A Krylov-Karhunen-Loeve moment equation (KKME) approach for
solving stochastic porous media flow equations

Hector Klie
Center for Subsurface Modeling, Institute for Computational Engineering and Science
The University of Texas, ACES 5.326, Mailcode C0200, Austin TX 78712
klie@ices.utexas.edu
Adolfo Rodriguez, Mary F. Wheeler

In contrast to the widespread use of Monte Carlo simulations (MCS), stochastic equations have shown remarkable potential to develop efficient, accurate and physical insightful models. The main challenge of solving stochastic equations is to develop tractable descriptions of the system response in terms of stochastic differential operators and random fields. In particular, the solution of stochastic PDEs in porous media flow raises unexplored challenges to the solution of the discretized system of equations due to the significant size of standard reservoir problems combined with the uncertainty induced by error measurements, discontinuities, nonlinearities in the reservoir parameters at different spatial and temporal scales.

This work introduces a Krylov-Karhunen-Loeve moment equation (KKLME) approach for the solution of stochastic PDEs arising in large-scale porous media flow applications. The approach combines recent developments in Karhunen-Loeve moment equation methods with a block deflated Krylov iterative solution of a sequence of deterministic linear algebraic equations sharing the same matrix operator but different right-hand sides (RHSs).

In this approach, the log of the random field (i.e., log of permeability) describing the transmissibility coefficients is decomposed as the sum of a deterministic average log field plus a mean-zero random fluctuation. The covariance function associated with the fluctuation component is further decomposed by means of the Karhunen-Loeve (KL) expansion scheme. This expansion consists of modes (i.e. stochastic orders) of increasing frequency but decreasing magnitude. It has been shown that the KL expansion is of mean square convergence and summation thus implying significant computational savings. Subsequently, a mixed finite element procedure (equivalent to a cell-centered finite difference scheme under a suitable quadrature rule) is employed to derive a system of linear random algebraic equations.

In order to compute higher-order approximations for the different pressure moments, a perturbation approach followed by an expansion of orthogonal random variables is performed to express the variability of pressures with respect to the random field. The algebraic manipulation of modes and moments results in a sequence of deterministic linear systems with multiple RHSs sharing the same matrix operator. This matrix operator corresponds to the discretization of the average random field that, in general, has better algebraic properties than the operator associated with the original random field. A set of independent RHSs becomes available when a lower moment is computed, and each moment involves the solution of several modes or combinations of them with previous moment solutions. Since the associated average system is generally large and sparse, a Krylov subspace iterative solver is suitable in this case. The availability of RHSs describes a particular computational pattern that is amenable for highly scalable implementations and, at the same time, imposes particular challenges for an efficient Krylov subspace implementation.

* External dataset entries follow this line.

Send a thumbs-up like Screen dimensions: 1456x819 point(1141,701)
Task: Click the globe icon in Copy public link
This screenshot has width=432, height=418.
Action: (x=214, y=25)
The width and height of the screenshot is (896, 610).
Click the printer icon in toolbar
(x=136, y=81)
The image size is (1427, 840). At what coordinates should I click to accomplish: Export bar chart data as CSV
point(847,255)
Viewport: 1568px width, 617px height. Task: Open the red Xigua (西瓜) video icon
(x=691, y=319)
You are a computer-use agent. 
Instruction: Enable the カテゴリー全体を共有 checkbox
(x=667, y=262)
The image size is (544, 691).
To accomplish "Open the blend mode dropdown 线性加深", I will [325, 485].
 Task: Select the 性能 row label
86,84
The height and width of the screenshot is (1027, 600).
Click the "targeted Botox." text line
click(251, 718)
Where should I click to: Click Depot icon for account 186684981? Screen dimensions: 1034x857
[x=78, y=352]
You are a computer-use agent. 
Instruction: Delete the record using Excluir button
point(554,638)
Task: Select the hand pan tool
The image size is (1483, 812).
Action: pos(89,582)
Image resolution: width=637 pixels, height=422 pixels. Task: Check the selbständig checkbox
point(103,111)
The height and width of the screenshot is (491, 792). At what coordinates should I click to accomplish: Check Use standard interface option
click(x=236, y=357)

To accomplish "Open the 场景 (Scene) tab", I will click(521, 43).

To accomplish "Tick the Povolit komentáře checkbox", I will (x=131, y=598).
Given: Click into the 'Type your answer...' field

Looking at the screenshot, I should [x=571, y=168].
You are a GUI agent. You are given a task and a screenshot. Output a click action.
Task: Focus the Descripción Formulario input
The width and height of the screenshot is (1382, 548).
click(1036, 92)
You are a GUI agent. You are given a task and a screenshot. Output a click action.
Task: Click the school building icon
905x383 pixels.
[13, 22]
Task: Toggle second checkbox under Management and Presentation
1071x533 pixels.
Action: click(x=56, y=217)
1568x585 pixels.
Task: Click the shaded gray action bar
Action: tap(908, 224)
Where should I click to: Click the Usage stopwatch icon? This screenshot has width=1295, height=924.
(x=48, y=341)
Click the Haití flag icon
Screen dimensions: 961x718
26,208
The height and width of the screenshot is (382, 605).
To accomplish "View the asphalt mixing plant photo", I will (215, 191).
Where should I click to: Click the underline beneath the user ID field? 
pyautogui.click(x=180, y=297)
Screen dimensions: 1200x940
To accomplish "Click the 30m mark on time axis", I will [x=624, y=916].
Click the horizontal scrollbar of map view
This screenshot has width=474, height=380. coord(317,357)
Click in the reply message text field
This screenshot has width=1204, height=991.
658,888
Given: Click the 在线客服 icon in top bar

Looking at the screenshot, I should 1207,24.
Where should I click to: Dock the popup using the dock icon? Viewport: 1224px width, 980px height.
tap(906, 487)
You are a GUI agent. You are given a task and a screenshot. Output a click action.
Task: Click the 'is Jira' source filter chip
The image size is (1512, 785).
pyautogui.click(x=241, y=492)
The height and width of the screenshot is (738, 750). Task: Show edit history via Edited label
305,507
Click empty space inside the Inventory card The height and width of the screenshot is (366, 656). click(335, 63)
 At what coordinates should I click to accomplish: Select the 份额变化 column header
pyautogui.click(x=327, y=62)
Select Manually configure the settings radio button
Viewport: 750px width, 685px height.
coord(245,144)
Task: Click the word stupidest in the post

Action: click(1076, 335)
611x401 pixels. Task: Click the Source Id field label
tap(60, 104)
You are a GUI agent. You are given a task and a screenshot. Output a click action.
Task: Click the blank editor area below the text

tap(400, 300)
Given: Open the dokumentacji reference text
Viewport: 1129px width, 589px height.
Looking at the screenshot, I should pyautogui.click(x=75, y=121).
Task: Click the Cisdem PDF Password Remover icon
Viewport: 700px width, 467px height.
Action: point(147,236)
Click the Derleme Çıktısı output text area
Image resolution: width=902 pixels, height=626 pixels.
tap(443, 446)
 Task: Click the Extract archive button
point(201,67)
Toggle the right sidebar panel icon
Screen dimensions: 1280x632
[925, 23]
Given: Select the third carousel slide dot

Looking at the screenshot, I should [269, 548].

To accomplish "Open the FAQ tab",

With regard to the solution of systems with multiple RHSs, significant advances have been made in recycling the information generated by Krylov iterative methods. Deflation methods have been shown to be very effective in these circumstances as they ``remove'' components of the solution associated with extreme eigenvalues that prevent or slow down convergence. To perform deflation the Krylov subspace is selectively augmented with approximate eigenvectors that are either computed during the iteration or somehow known a priori from some geometrical/physical mean.

On the other hand, in order to reduce the negative effects of sequential inner products on memory performance, it is advisable to rely on block implementations or, in other words, process a subset of right-hand-sides in a simultaneous fashion. A novel block deflation Krylov iterative method is proposed. The main feature of this implementation is to enable changes both in the size of the block and in the augmented subspace as the iteration proceeds. This ensures both numerical stability and flexibility in replacing deflated RHSs (i.e., associated with converging solutions) with new RHSs.

Numerical experiments show that the KKLME approach requires significant less computing time than MCS to converge to the different statistical moments for the pressure response. Results are shown for single phase flow and for pressure system arising in two-phase fully implicit formulations using a block deflation CG iterative method. In light of these preliminary results, extensions to relate random fields with spectrum information are required in order to exploit further efficiencies.